Security freezes must be placed on your credit reports separately at each nationwide credit bureau — Equifax, Experian, TransUnion. Placing, lifting and removing a security freeze is free.

Aside from your daughter, this is what everybody needs to do:

Step one: Check credit reports at least once a year. Credit reports are not your credit score. This report contains all your historical credit information on which your credit score is based. Go to this site for free credit reports.                                

Obtain a copy of your credit report from each of the three major credit bureaus.

Review each credit report.

Notify credit agencies if anything is incorrect. (You would be surprised to know that information can be interchanged because of similar names or data error.)

Step two: Freeze your credit reports. This same site will walk you and your daughter through placing a credit freeze on your information.      

Be sure to do it for all three credit agencies.(Equifax, Experian, TransUnion.)

Other options

Credit report lock or credit lock: This results in a similar outcome as a credit freeze. Credit report locks are mobile app-enabled and allow you to lock and unlock your credit reports using identity verification techniques such as usernames, passwords and touch or face ID technology. You must lock your credit reports separately at each nationwide credit bureau.

A credit report lock generally prevents access to your credit reports to open new credit accounts. If you want to apply for credit, you must unlock your credit report to allow a credit check.

Fraud alert: This is a notice that is placed on your credit reports that alerts credit card companies and others who may extend you credit that you may have been a victim of fraud, including identity theft. Think of it as a “red flag” that makes companies take steps to verify your identity before extending credit in your name.

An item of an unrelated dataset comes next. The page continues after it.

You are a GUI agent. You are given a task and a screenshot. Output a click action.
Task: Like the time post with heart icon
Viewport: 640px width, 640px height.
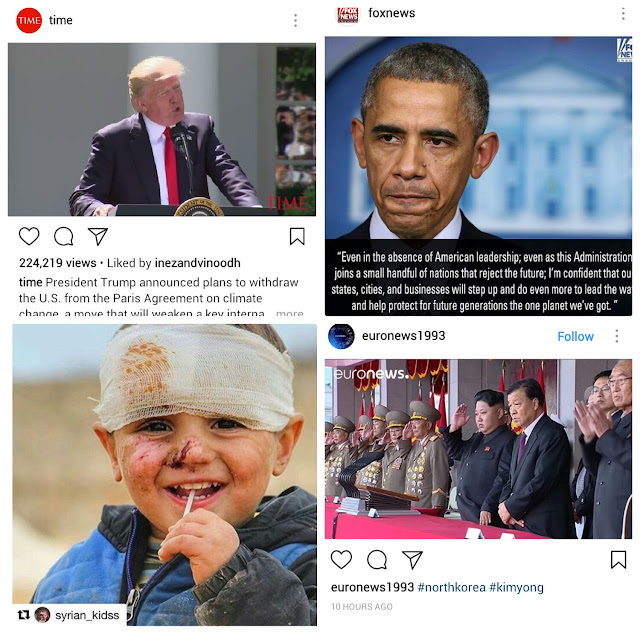[29, 236]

Though each agency is responsible to contact the other two with a fraud alert, manage your own credit information by contacting each to be sure. You may contact any of the three nationwide credit bureaus to request a fraud alert.

Credit monitoring: Paying for credit monitoring — which notifies you if there has been a request for credit in your name — helps prevent fraud. However, you pay for this convenience. The $20 a month can add up to over $240 a year for something you can do yourself.

With credit locks, fraud alerts and freezes, there are exceptions on who can still access your credit information, such as government agencies and companies you currently have a relationship with.


No one over age 18 is too young or too old to take these steps.

Your credit report is different from your credit score.

You need to keep vigilant to illicit phone calls, emails and mailings.

Call or go on-line now. Your information is too valuable to wait.

CD Moriarty is a certified financial planner, a columnist for MarketWatch and a personal-finance speaker. She blogs at MoneyPeace.